Using caching and optimization techniques to improve performance of the Ensembl website
© Parker et al; licensee BioMed Central Ltd. 2010
Received: 30 September 2009
Accepted: 11 May 2010
Published: 11 May 2010
The Ensembl web site has provided access to genomic information for almost 10 years. During this time the amount of data available through Ensembl has grown dramatically. At the same time, the World Wide Web itself has become a dramatically more important component of the scientific workflow and the way that scientists share and access data and scientific information.
Since 2000, the Ensembl web interface has had three major updates and numerous smaller updates. These have largely been in response to expanding data types and valuable representations of existing data types. In 2007 it was realised that a radical new approach would be required in order to serve the project's future requirements, and development therefore focused on identifying suitable web technologies for implementation in the 2008 site redesign.
By comparing the Ensembl website to well-known "Web 2.0" sites, we were able to identify two main areas in which cutting-edge technologies could be advantageously deployed: server efficiency and interface latency. We then evaluated the performance of the existing site using browser-based tools and Apache benchmarking, and selected appropriate technologies to overcome any issues found. Solutions included optimization of the Apache web server, introduction of caching technologies and widespread implementation of AJAX code. These improvements were successfully deployed on the Ensembl website in late 2008 and early 2009.

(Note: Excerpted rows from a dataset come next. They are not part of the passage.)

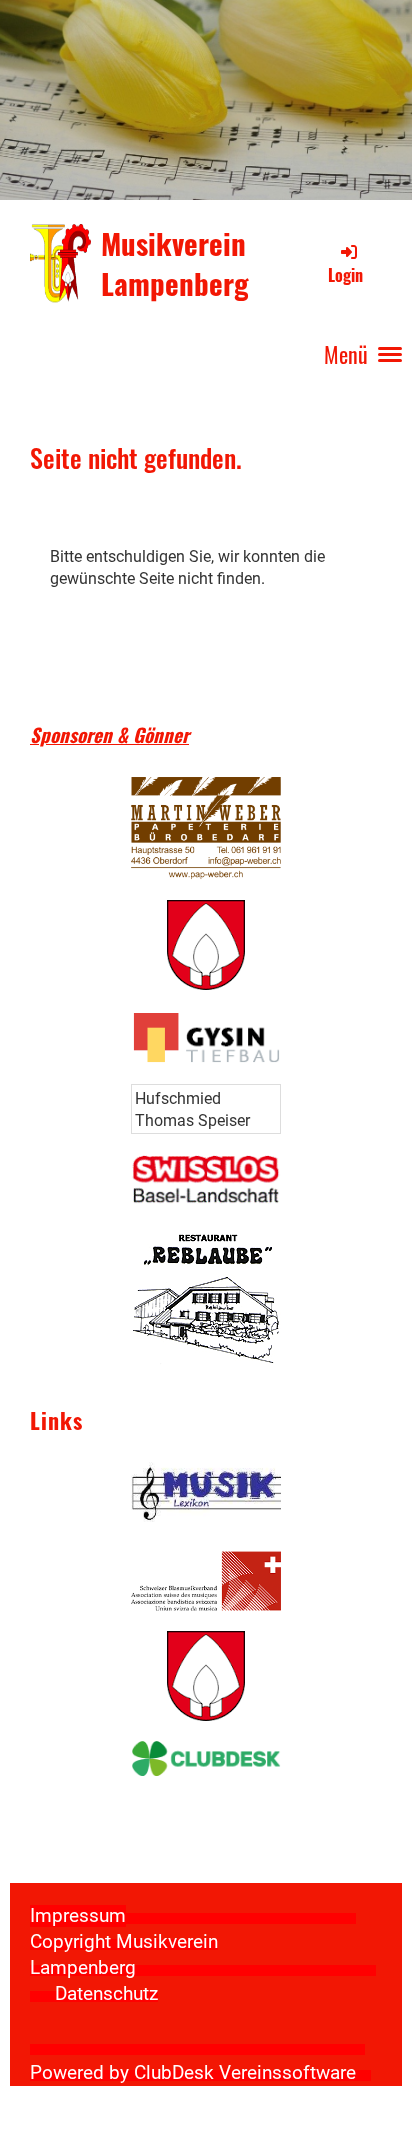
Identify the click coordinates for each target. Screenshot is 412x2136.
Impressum (78, 1916)
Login (345, 275)
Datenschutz (106, 1994)
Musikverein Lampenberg (175, 263)
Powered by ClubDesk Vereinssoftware (193, 2073)
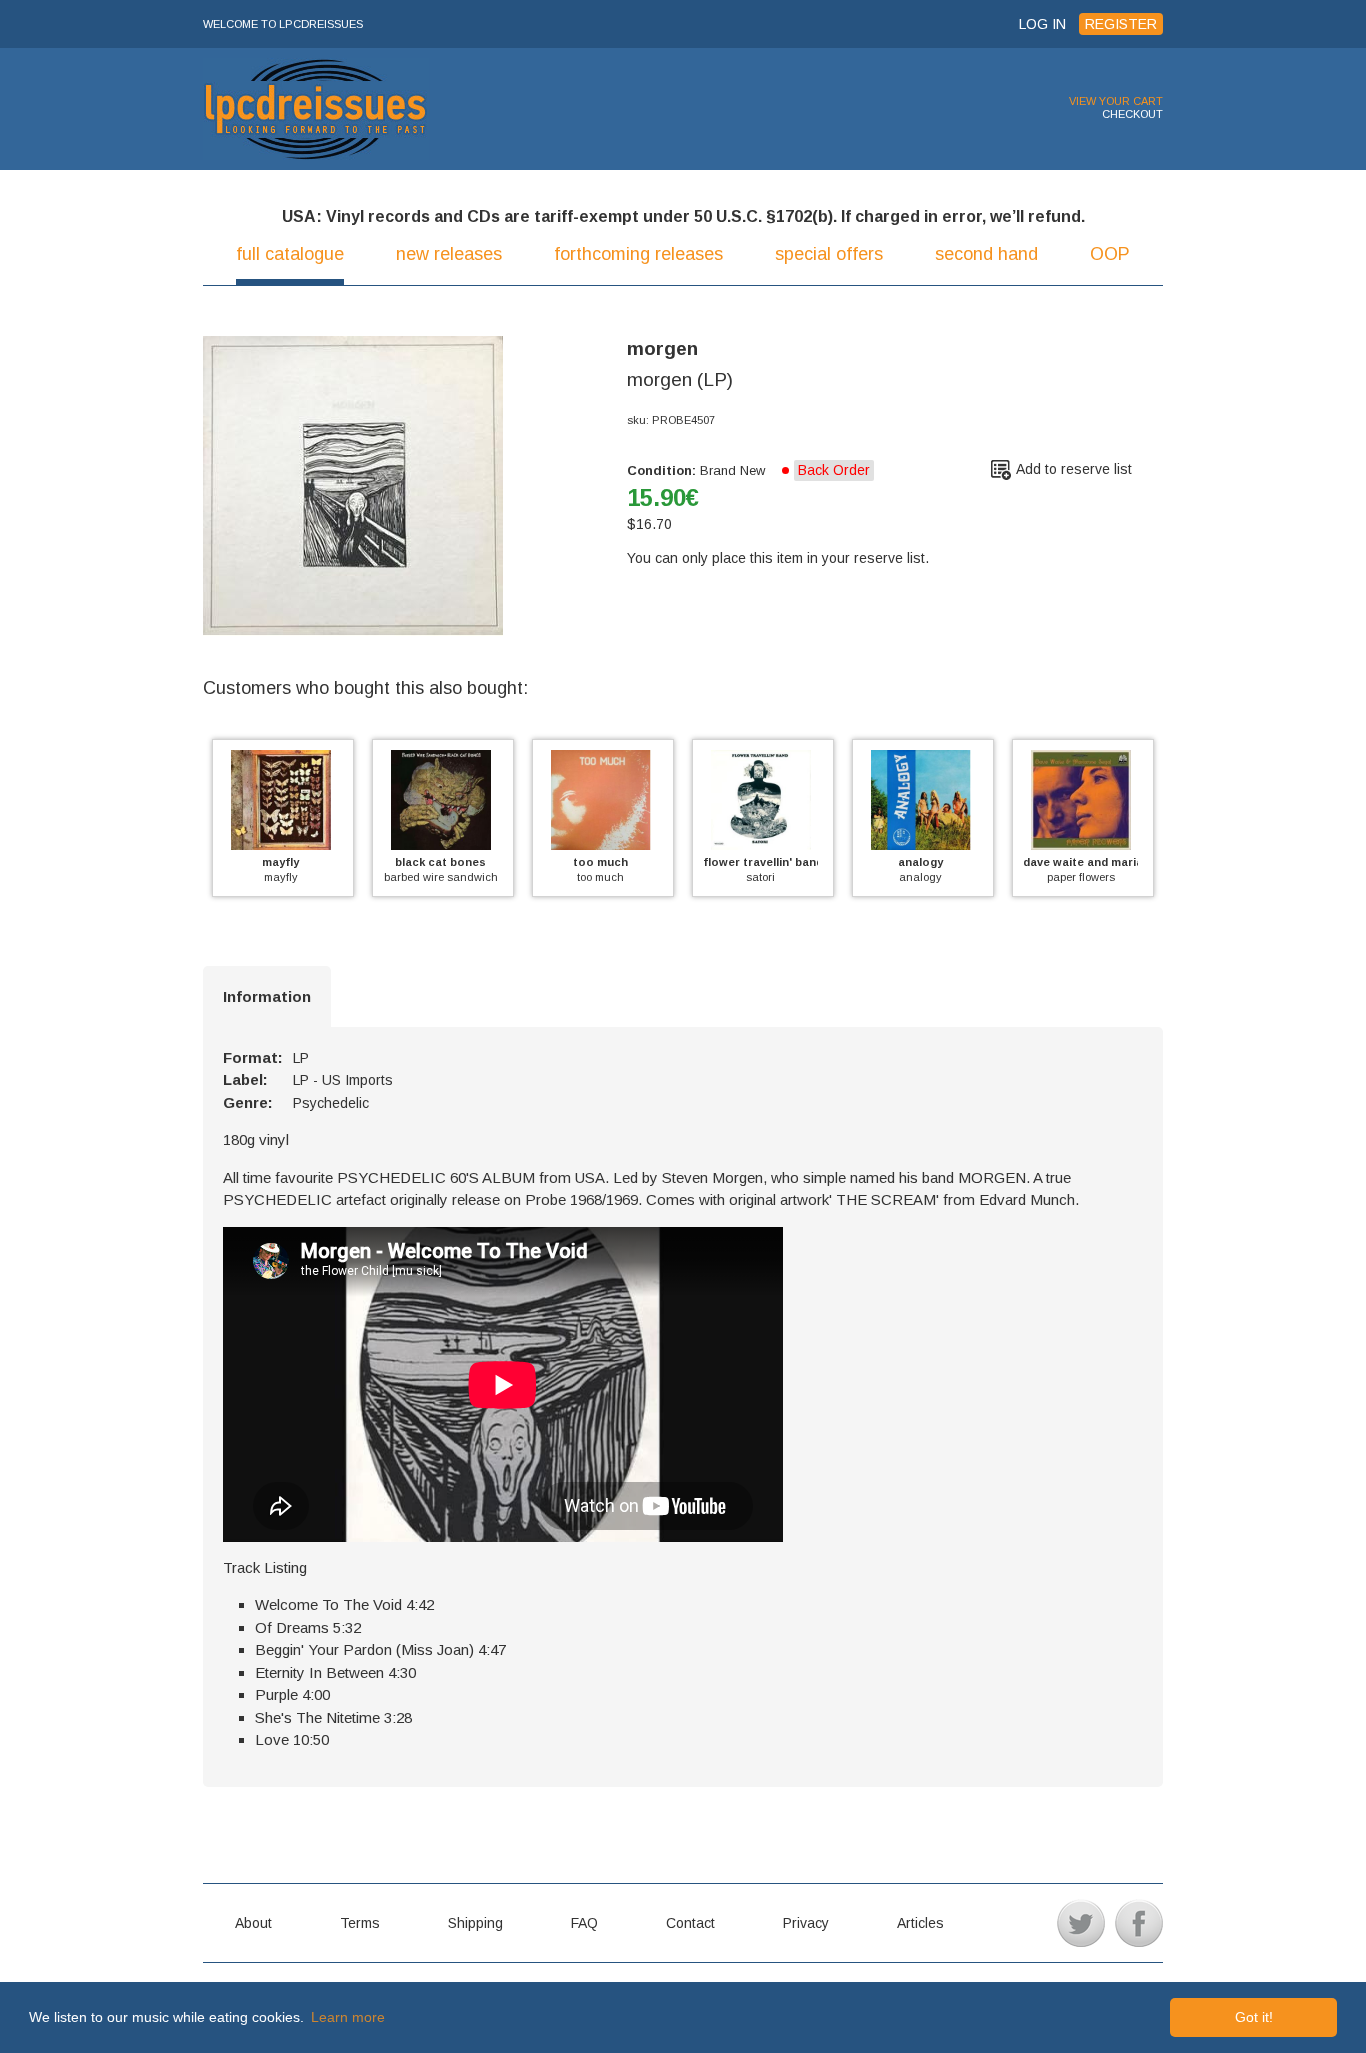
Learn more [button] (348, 2017)
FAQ (584, 1923)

Web 2.0 technologies provide a flexible and efficient way to access the terabytes of data now available from Ensembl, enhancing the user experience through improved website responsiveness and a rich, interactive interface.
What is Web 2.0?
Since its definition in 2004 , Web 2.0 has been a much-touted buzzword. Originally intended only to mark the "resurrection" of the web in the wake of the dot-com meltdown, it is now seen as a distinctive approach to web development, typified by the following factors:
Large online data sources
User interaction and collaboration
Rich web-based interfaces
In this review we will be focusing on the first of these aspects: improvements to the speed and efficiency of serving large datasets.
Large data sources
We researched the technologies being used by Web 2.0 sites to enhance their performance, and chose those that were most compatible with our existing server setup. We also selected a number of free development tools that could be used to assess website responsiveness.

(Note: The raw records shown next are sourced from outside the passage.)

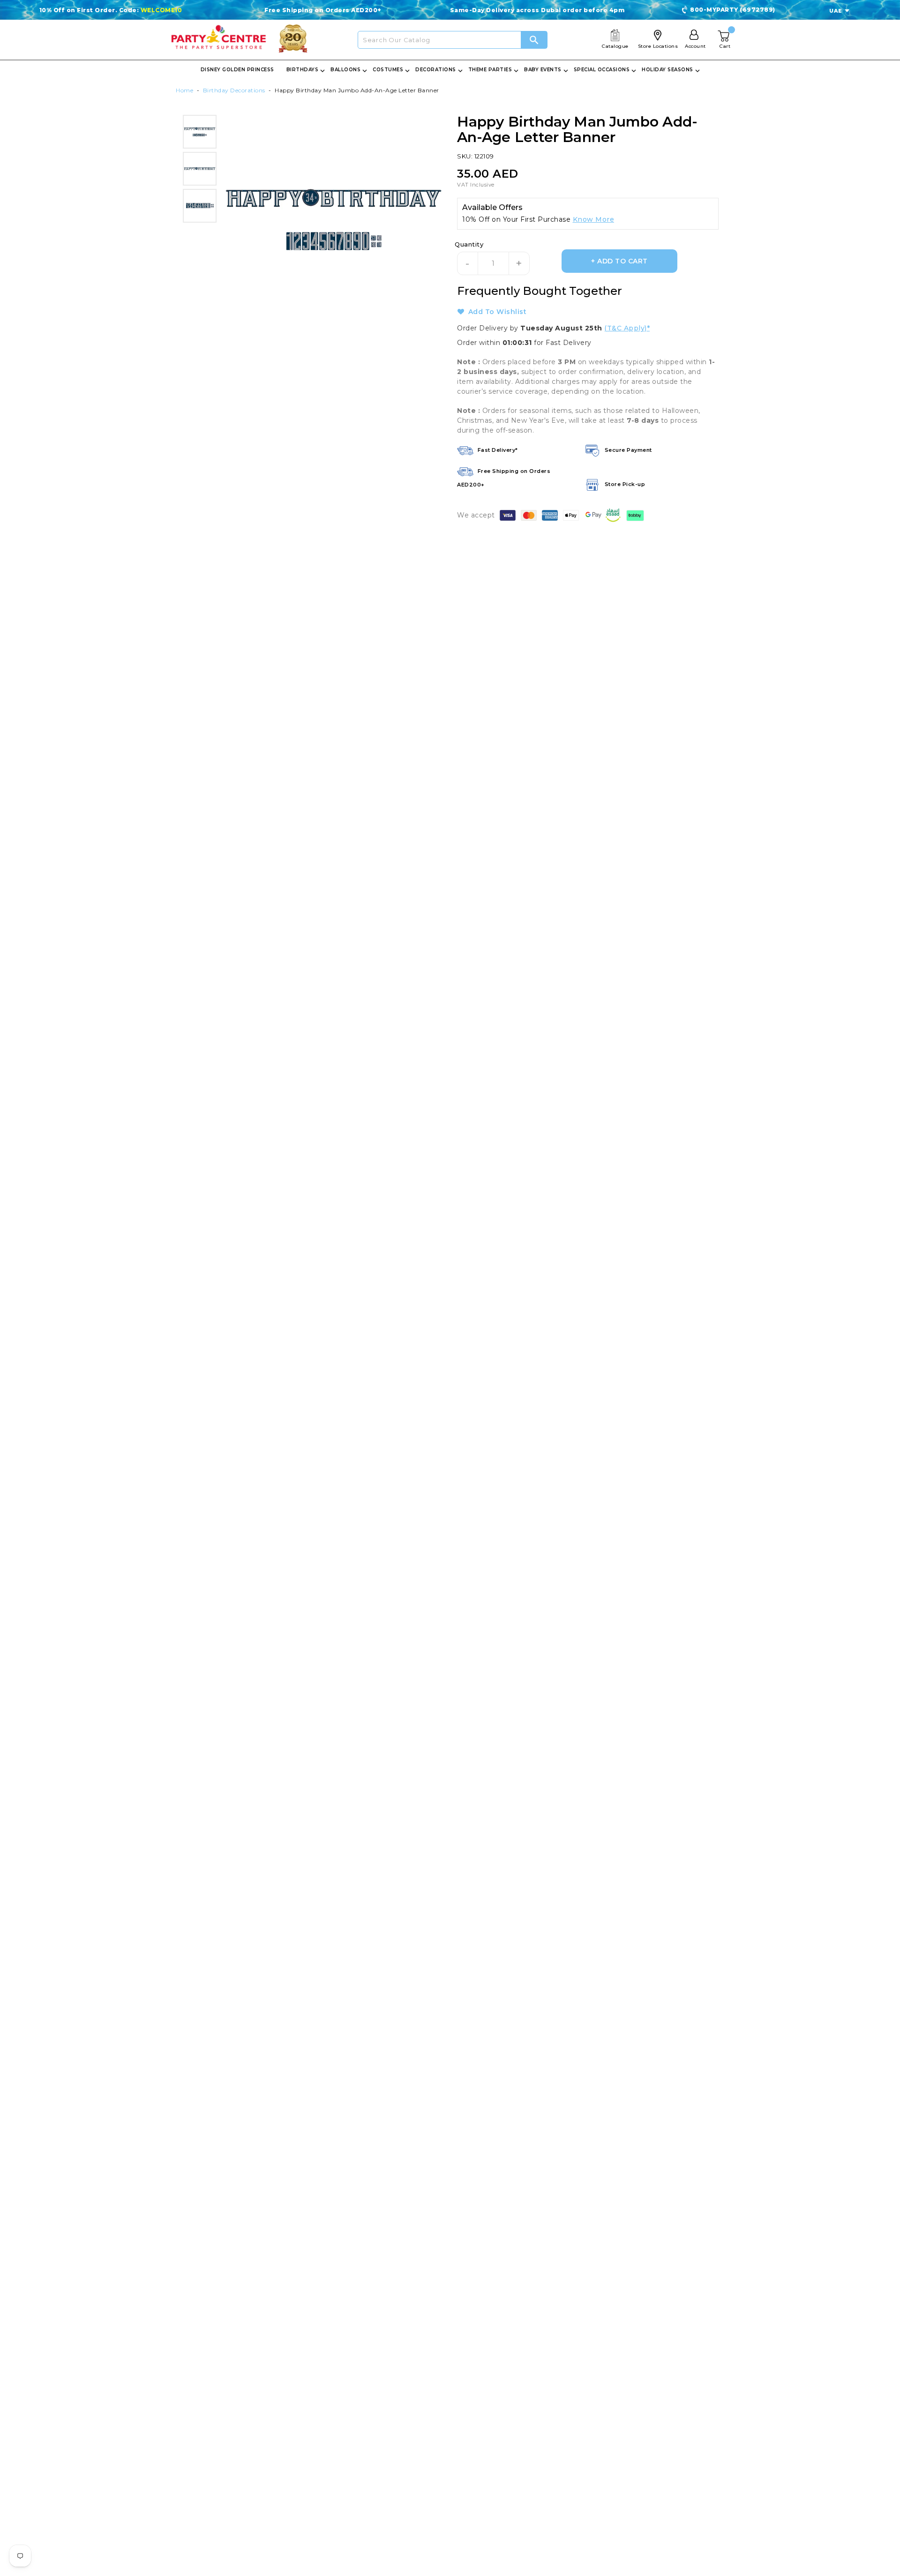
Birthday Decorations (234, 90)
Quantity (469, 244)
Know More (594, 219)
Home (184, 90)
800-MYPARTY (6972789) (732, 9)
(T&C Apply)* (627, 328)
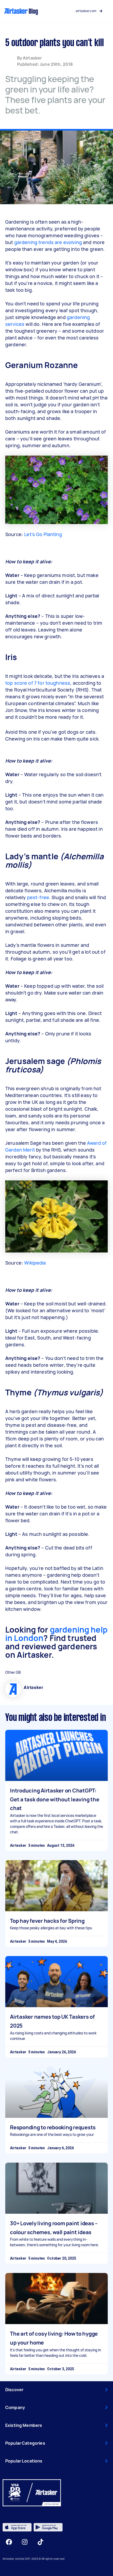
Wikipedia (35, 1263)
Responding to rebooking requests (53, 2127)
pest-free (38, 897)
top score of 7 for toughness (37, 683)
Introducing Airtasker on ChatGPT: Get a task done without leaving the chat (54, 1799)
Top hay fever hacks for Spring (47, 1920)
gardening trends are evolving (48, 242)
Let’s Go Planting (43, 534)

One of the principle problems when running a popular website is the time taken to fetch data from filesystems and databases and present the resultant pages to the many users who are simultaneously accessing the site. Matters can be improved up to a point by adding more hardware, but then there is the issue not just of cost but also of co-ordinating data across multiple machines so that the user experience is seamless. Prior to the site redesign, Ensembl used a single filesystem shared across multiple webservers using the General Parallel File System (GPFS) created by IBM. This allowed the web files to be stored in only one place whilst many separate CPUs ran Apache webserver processes to return the data to hundreds of simultaneous users.

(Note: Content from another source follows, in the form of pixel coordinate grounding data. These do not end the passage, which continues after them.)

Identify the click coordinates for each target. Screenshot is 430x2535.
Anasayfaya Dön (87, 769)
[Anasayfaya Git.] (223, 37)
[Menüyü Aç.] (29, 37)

However as the site grew ever larger and more heavily used, GPFS was found to be unstable when dealing with large numbers of concurrent users. This is a problem that is intrinsic to shared filesystems, and so an alternative solution was needed. Memcached  is a high-performance, distributed memory object caching system. It was created for LiveJournal.com as a way of dealing with very high website usage (>20 million dynamic page views per day), and allows web files to be stored in a shared memory space and re-served to site visitors without needing to go back to the file system. A cluster of servers has access to this shared memory space, which thus acts like a shared file system but without either data access latency or instability under high load. Popular files will tend to stay in memory almost permanently, with others being cycled in and out of memory as they are needed. For efficiency of memory management, memcached enables each file to be tagged with an identifier, so that whole categories of data can be flushed from memory when the information stored on the hard drives is updated.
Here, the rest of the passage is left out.